You could wait it out, but the halflife of Amiodarone is 100 days, and it may take upwards of 10 months before they become euthyroid. Many patients can't wait that long. Mrs. J was one of them. Her cardiologist was nervous she was going to go into some fatal tachyarrhythmia, or die of congestive heart failure, if we did nothing.
Which takes us to yesterday. We admitted her a couple of days before the planned surgery to have a better hold of things. She spent some nights in the ICU, but on the day of surgery despite maximal doses of Esmolol, she remained tachycardic.
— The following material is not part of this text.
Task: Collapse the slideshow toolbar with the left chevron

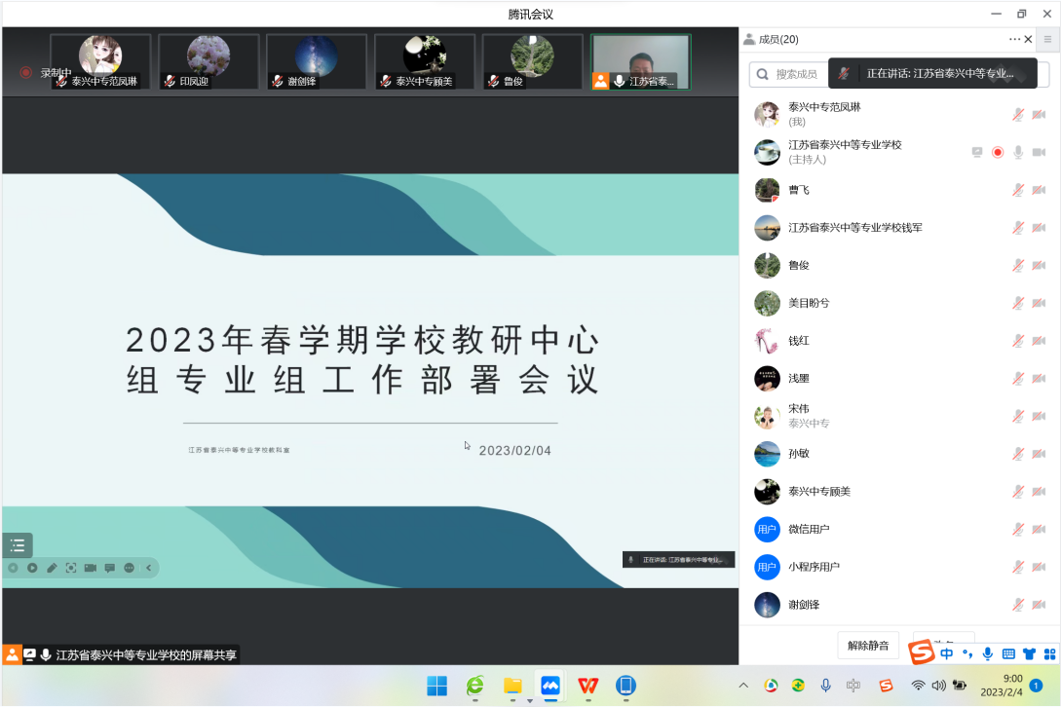Action: 149,568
But she remained strong-willed, and keen to have surgery. Despite the odds given by the surgeon, she was ready to proceed.
I saw her a few minutes before they wheeled her to the OR. She was in a room full of family, most of whom were in tears. Her husband held on to her, crying, worried this was the last time he'd see her alive.
I held her hand and told her she was in good hands- she had a good surgeon working on her- though deep in my heart I hated that we had no other option but surgery (some have published case reports suggesting plasmapheresis to perhaps be beneficial- but data is weak). I wasn't sure I would be able to forgive myself should something bad happen to her.
I came home from work worried and distracted. However at 3 PM, I got the call- she sailed through surgery and was in recovery. It was a big burden off my shoulder, and what a relief it was. I saw her before I started clinic today, and despite the JP drain in her neck, she gave me a hug.
But this was a reminder to me of what a challenge Amiodarone-induced thyrotoxicosis is to treat. As good as a medication it is, the truth is us endos have a love-hate relationship with this medication.

8 Comments:

Blogger huajern said...

Interesting patient.
Luckily I haven't seen such a bad case of amoidarone-induced thyrotoxicosis yet. How often is it so severe?

12:04 PM  
Blogger vagus said...

I see about 1-2 of these a year. Of course, anecdotally isn't a good representation since I'm after all a thyroid specialist and there is a referral bias.
That being said, this patient had the perfect storm as he was not only hyperthyroid, but also had hypertrophic cardiomyopathy with bad hemodynamics so we had to be aggressive with surgery

1:24 PM  
Blogger Saiful said...

We've used Potassium Perchlorate in these cases along with effective doses of Neomercazole of at least 60mg daily.

6:11 PM  
Blogger vagus said...

I believe Neomercazole is a prodrug, converted to Methimazole which is exactly what we used.
Potassium Perchlorate isn't available here, but works by blocking uptake of iodine- kinda like Methimazole. So, in cases like AIT where the thyroid is already laden with iodine I doubt both of these are very effective.
Also I didn't add that our patient was starting to develop agranucytosis- presumably this is an adverse event also possible with Neomercazole.

7:38 AM  
Anonymous Anonymous said...

I just wondered why the cardiologist did not monitor the thyroid hormone levels when the patient was placed on amiodarone. I am sure LIVER function tests were carried out?